こういう所、しっかり割り切ってくれるのは大変ありがたいんだけど、ここまで来ると気持ち悪い。
90 :
書いた人:03/11/26 23:42 ID:89FW9fCz
「あぁ・・・それじゃ、30分以内に決めますんで、それまで待っててくれません?」
【・・・それで決められるんか?】
「ハァ・・・明日そちらに行けるかどうか、後でメールしますから」
代官に直訴する農民Aのような、つんくさんの頼りない駄目押しを耳にしながら、電話を切る。

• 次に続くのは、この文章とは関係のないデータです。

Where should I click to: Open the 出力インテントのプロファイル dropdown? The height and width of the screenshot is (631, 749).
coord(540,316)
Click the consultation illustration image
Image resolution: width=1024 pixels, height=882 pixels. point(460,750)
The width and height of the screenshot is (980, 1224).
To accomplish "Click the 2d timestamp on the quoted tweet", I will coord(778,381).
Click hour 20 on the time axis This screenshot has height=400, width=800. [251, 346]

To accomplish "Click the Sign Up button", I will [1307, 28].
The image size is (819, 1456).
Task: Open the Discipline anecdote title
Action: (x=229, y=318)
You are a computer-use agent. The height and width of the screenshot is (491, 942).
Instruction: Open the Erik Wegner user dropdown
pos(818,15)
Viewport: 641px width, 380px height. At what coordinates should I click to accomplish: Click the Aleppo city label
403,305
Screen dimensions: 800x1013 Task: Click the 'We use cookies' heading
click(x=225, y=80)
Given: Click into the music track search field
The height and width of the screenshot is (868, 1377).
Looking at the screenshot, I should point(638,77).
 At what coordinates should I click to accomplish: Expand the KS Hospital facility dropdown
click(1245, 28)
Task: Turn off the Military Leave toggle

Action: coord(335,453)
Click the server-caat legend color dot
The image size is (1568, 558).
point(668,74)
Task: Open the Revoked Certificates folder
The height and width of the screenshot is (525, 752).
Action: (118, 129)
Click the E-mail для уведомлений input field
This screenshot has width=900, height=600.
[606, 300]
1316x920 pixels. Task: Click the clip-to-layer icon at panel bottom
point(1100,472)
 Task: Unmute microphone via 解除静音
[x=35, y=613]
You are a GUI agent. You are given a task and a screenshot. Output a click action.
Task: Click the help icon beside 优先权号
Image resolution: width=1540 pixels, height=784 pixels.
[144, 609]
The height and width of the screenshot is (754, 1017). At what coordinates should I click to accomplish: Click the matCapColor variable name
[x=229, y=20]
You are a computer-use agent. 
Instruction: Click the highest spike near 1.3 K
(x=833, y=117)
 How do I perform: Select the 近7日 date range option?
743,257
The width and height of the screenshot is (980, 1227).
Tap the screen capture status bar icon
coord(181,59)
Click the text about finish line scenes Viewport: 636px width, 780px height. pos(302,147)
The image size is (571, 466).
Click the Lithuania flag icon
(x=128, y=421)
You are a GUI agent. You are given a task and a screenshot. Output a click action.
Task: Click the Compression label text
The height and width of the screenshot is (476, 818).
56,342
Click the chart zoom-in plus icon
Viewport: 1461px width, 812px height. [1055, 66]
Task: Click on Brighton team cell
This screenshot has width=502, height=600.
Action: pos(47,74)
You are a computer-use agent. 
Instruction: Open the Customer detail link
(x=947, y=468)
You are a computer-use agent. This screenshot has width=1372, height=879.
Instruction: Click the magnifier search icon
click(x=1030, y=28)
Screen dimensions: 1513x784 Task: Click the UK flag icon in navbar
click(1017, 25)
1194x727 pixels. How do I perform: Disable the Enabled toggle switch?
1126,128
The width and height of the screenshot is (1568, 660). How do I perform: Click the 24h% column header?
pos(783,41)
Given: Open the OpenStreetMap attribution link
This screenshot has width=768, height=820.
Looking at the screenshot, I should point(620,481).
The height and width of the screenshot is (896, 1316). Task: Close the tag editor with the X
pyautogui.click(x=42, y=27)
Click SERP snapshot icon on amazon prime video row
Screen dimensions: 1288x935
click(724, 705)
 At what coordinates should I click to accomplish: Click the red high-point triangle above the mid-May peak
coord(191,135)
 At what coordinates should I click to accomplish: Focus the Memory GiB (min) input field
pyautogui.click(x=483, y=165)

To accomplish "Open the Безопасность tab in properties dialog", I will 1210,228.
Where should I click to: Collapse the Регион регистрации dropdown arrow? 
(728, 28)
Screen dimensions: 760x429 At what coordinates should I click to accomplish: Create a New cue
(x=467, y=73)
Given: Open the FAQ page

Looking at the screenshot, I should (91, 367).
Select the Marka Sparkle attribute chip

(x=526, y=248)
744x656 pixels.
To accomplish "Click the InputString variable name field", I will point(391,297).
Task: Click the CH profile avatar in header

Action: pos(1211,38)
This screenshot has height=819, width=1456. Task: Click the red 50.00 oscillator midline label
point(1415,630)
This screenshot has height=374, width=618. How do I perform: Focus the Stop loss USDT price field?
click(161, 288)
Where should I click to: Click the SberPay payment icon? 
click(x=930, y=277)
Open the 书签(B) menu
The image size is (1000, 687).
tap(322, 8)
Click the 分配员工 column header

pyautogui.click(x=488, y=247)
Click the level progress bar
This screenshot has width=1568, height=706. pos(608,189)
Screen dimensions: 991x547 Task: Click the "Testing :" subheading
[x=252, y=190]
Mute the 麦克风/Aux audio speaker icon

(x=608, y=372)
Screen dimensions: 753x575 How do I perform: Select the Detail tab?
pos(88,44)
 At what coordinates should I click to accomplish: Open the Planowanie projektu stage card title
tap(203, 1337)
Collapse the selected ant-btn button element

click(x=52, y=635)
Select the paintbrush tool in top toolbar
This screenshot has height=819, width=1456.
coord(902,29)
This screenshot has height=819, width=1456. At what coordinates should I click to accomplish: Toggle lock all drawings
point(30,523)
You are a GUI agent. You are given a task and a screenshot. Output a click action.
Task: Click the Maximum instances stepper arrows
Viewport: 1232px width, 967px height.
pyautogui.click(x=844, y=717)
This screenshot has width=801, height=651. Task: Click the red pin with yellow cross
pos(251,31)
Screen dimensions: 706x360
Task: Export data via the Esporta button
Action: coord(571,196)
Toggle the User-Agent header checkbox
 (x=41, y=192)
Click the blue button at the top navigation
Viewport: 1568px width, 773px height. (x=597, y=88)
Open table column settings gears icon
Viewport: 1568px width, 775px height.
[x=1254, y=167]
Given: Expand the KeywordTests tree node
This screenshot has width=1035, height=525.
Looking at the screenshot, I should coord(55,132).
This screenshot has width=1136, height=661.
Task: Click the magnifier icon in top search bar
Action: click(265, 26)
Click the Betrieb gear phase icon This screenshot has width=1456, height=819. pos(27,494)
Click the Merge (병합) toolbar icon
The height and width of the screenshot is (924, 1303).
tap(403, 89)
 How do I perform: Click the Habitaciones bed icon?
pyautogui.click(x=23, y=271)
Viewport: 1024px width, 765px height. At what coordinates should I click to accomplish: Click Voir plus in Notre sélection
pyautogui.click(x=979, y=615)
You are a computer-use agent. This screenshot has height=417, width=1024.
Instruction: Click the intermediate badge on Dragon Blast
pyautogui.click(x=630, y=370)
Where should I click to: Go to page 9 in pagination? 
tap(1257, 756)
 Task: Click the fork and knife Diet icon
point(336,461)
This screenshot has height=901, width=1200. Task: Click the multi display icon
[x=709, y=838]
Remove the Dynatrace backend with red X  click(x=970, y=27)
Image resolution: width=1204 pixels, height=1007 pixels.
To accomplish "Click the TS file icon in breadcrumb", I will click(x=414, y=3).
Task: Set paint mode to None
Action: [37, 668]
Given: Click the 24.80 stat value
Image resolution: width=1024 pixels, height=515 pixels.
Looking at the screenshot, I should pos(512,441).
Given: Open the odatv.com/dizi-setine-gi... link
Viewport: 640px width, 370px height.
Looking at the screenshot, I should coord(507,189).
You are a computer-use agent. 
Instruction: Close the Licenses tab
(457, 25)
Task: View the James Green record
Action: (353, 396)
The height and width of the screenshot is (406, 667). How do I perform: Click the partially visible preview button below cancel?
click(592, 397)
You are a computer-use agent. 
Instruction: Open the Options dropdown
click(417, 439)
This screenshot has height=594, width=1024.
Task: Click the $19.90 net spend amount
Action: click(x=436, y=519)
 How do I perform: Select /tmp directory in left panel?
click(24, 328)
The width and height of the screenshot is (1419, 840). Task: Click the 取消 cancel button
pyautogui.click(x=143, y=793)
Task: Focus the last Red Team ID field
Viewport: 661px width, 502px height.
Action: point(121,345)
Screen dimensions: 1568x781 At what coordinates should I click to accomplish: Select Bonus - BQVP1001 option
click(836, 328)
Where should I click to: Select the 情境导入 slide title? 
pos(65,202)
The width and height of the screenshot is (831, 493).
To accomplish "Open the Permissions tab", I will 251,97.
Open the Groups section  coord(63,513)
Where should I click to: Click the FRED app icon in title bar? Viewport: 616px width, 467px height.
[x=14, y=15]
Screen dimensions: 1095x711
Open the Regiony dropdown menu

これで・・・30分以内に、あさ美ちゃんと仲直りしなくちゃいけなくなったわけだ。
大体12月の素敵な長い夜を、つんくさんと過ごす義理はいくらプロデューサーでもないもんね。
ちょっぴり考えて、あさ美ちゃんに電話を掛けようともう一度携帯を開いたその時。
「メール・・・」
「あさ美ちゃん」フォルダにメールが入っていた。
気付かなかったんだ、さっき。
殆ど無意識にメールを開く。
91 :
書いた人:03/11/26 23:44 ID:aOt1ZPfi
【まこっちゃんのバカ!!!!
――― END―――】
92 :
書いた人:03/11/26 23:44 ID:aOt1ZPfi
これだけですか?
多分私の頭には、ドッカーンって効果音でもついていたんだと思う。
しかも時間・・・私がお風呂入ってた時じゃん!!
まだ怒ってんの? ホントに・・・意地っ張りなんだから!!
もうイイ、決めたもん。
こっちから謝ってやるもんか。
私は恐ろしいくらいのスピードで、つんくさんに明日行ける、ってメールを打ち始めたのだった。